===== ENTRIES PROVIDED =====

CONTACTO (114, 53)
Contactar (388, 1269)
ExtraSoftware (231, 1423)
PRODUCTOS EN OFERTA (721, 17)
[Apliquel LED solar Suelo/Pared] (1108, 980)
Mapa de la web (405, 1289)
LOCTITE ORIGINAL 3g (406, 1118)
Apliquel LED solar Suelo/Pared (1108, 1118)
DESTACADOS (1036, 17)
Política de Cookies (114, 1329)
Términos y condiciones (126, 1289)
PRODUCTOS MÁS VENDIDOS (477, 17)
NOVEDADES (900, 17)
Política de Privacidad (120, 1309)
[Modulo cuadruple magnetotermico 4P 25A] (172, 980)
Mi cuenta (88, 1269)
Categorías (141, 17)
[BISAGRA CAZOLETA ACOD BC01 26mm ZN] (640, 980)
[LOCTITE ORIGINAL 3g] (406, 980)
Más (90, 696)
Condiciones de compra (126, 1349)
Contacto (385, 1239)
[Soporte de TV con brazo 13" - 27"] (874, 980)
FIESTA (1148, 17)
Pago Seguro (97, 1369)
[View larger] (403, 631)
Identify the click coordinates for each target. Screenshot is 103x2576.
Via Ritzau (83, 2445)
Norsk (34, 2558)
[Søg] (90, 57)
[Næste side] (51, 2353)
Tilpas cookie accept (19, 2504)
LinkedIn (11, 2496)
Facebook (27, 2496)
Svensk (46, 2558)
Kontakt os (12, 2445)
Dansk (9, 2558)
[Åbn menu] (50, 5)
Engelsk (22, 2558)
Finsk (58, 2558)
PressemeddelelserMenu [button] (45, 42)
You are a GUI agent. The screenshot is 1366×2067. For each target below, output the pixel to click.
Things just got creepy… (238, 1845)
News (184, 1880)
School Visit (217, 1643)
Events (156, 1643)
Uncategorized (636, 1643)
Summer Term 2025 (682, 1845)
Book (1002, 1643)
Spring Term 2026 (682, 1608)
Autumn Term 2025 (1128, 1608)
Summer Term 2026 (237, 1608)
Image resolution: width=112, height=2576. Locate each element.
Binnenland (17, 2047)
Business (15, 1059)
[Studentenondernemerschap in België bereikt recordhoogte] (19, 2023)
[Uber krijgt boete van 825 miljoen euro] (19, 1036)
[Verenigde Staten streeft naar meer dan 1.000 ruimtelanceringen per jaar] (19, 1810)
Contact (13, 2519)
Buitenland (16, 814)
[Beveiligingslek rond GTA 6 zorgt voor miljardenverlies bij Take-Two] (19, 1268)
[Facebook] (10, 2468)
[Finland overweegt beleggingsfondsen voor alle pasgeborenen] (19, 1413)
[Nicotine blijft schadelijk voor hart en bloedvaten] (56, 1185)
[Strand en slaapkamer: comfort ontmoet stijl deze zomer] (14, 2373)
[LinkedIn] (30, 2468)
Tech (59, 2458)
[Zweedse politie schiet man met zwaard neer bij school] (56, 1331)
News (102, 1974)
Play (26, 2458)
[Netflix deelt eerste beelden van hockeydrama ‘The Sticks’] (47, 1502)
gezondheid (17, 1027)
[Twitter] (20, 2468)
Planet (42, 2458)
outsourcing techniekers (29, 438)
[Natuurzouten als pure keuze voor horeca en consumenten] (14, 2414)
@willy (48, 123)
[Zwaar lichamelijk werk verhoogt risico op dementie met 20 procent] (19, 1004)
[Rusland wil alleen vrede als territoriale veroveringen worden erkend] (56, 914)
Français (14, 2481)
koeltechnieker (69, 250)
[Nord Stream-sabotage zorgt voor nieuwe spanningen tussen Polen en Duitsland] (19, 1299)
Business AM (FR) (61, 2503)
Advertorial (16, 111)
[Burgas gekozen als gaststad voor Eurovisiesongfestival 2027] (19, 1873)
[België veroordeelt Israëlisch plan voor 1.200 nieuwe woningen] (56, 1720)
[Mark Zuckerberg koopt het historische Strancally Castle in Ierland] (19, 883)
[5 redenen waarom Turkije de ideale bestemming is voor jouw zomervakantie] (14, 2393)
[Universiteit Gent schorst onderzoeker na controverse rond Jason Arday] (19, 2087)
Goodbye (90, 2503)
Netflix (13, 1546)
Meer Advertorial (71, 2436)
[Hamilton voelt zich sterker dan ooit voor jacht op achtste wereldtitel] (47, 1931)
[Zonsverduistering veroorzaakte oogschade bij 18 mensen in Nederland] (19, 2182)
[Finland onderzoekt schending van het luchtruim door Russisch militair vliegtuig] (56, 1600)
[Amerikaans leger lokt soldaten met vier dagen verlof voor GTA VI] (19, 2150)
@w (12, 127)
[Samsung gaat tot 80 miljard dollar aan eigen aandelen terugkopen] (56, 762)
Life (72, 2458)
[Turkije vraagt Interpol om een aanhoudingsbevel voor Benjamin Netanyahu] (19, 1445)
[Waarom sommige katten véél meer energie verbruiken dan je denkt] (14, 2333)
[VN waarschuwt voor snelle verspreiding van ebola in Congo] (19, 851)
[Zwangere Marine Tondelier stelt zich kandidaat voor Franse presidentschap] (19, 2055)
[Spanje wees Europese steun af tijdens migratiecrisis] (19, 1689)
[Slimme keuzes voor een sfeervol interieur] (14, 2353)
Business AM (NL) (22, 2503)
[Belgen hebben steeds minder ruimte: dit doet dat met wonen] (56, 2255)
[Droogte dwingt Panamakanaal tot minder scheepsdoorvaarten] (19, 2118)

=====

Identify the lines of the data that contain the word "rond". Copy each of them.

[Beveiligingslek rond GTA 6 zorgt voor miljardenverlies bij Take-Two] (19, 1268)
[Universiteit Gent schorst onderzoeker na controverse rond Jason Arday] (19, 2087)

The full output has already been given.